====== Excerpted records ======

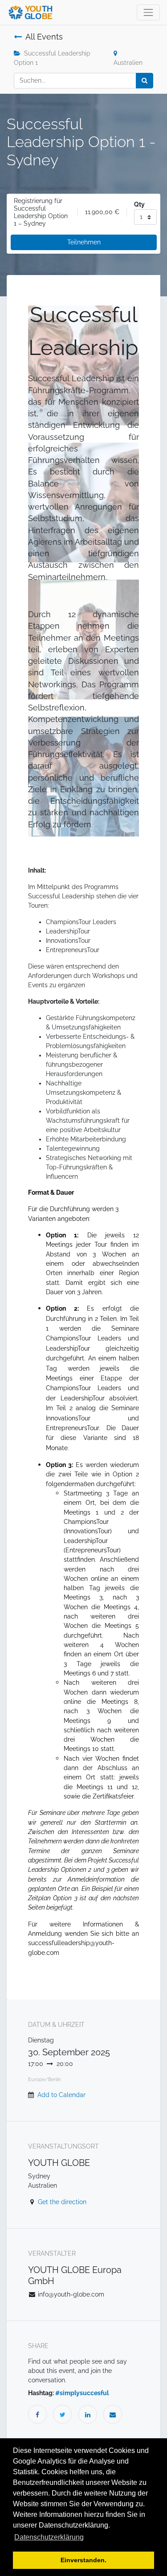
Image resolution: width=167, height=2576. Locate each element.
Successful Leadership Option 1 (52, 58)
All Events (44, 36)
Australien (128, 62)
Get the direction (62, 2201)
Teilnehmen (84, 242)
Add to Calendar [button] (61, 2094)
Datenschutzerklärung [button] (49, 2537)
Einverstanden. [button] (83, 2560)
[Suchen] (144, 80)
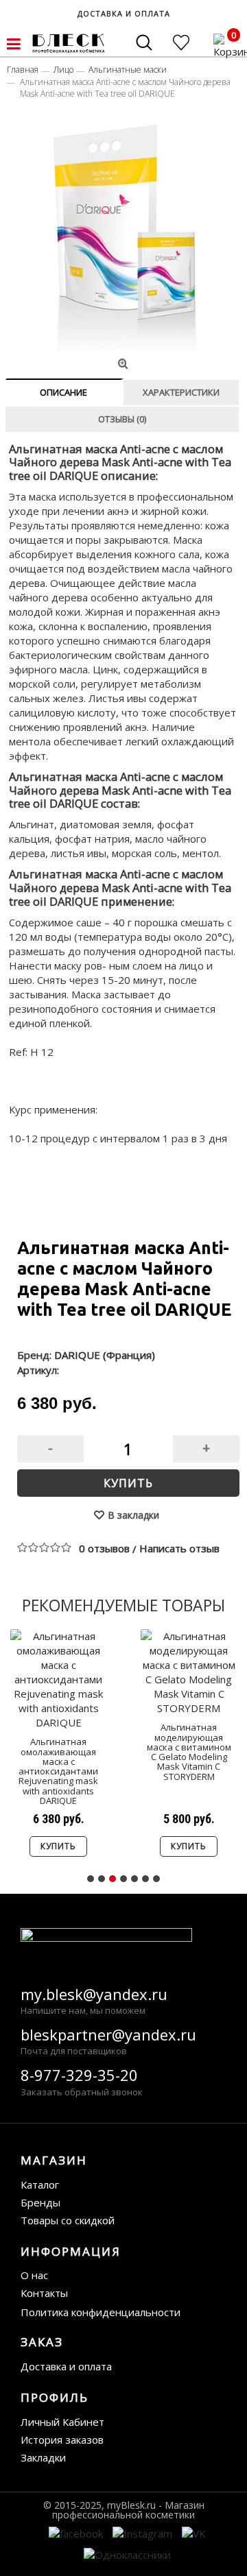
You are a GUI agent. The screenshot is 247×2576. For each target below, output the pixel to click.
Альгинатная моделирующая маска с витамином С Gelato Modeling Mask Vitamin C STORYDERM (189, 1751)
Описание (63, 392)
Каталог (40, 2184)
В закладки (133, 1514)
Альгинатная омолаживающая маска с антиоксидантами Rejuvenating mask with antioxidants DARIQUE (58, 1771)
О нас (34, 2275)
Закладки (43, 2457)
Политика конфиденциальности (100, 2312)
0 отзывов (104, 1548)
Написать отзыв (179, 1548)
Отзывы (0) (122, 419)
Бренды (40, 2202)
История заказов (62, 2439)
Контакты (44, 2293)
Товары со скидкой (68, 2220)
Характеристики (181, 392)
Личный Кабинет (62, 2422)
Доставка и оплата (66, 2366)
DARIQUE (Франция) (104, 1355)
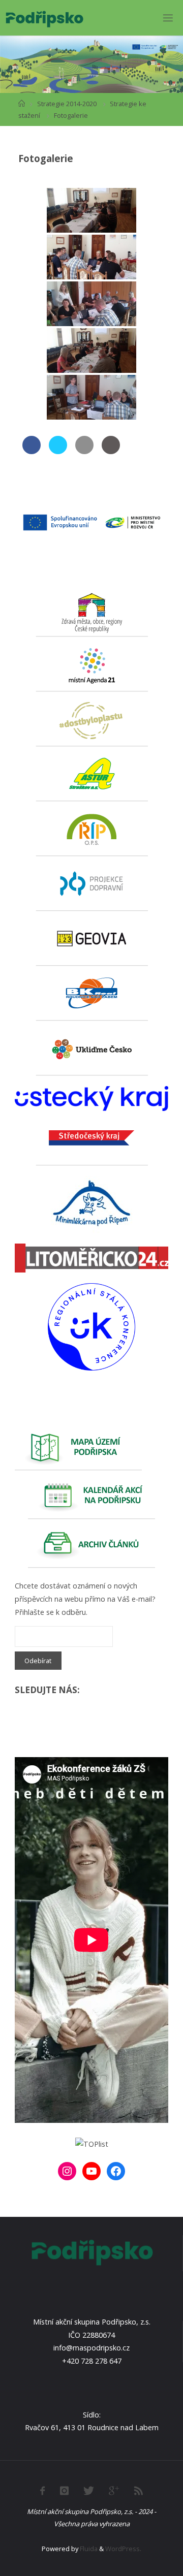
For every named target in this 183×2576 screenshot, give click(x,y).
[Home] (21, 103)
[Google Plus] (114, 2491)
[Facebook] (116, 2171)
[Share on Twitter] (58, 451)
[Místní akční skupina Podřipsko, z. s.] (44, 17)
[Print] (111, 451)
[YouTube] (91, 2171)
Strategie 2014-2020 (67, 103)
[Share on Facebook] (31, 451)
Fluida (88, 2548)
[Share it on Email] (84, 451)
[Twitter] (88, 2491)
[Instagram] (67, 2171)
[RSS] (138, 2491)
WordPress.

======
====== Excerpted records ======

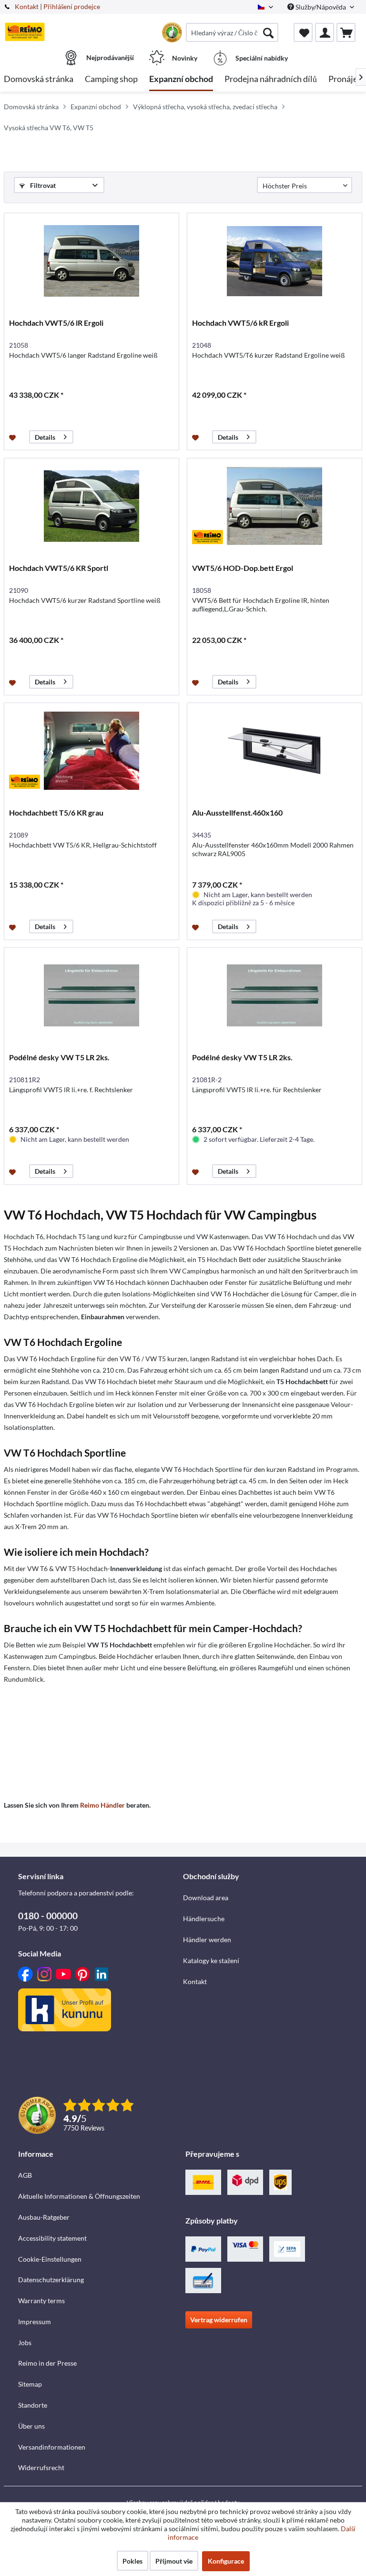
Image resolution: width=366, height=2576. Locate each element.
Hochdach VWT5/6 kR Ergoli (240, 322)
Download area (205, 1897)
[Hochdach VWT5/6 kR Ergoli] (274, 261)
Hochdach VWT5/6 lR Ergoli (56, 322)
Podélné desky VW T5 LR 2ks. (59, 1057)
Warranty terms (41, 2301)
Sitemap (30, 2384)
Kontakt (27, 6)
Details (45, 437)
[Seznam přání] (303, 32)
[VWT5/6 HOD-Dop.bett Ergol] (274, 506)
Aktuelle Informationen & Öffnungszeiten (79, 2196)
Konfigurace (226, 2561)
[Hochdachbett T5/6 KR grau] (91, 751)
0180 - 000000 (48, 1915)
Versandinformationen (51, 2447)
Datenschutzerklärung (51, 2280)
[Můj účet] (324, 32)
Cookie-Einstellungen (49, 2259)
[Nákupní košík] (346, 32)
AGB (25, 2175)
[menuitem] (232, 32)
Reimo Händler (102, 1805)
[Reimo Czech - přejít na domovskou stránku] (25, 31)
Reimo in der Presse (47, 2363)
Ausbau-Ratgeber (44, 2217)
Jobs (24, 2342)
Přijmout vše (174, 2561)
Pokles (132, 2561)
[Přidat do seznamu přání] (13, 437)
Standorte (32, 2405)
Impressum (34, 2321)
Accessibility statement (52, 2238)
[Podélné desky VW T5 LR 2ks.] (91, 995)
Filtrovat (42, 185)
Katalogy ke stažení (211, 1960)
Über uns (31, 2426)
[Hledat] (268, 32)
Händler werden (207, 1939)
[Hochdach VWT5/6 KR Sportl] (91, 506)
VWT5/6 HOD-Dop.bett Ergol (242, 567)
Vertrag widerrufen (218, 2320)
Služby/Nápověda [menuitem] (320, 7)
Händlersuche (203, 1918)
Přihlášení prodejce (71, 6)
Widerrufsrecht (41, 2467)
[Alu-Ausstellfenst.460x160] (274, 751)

======
====== Excerpted records ======

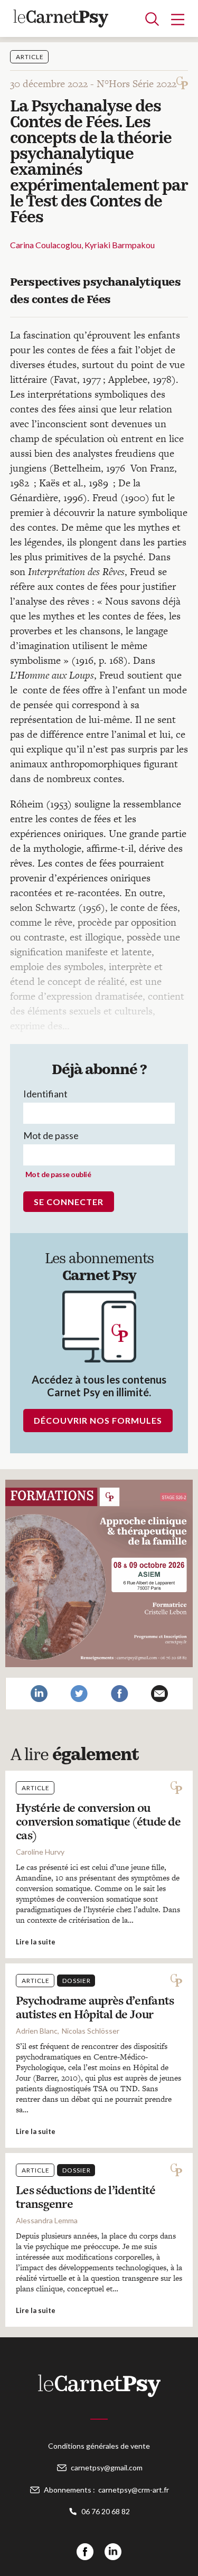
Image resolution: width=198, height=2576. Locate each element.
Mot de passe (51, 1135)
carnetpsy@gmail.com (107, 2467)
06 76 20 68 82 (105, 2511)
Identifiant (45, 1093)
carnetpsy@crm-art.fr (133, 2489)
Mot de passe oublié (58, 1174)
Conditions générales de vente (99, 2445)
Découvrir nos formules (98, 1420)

======

Your instructions — In the records above, collect each line with "screenshot".

Output —
You are a GUI agent. The screenshot is 247×2576. For each target below, output the pixel to click.
For every named target in this 183×2576 screenshot, give click(x,y).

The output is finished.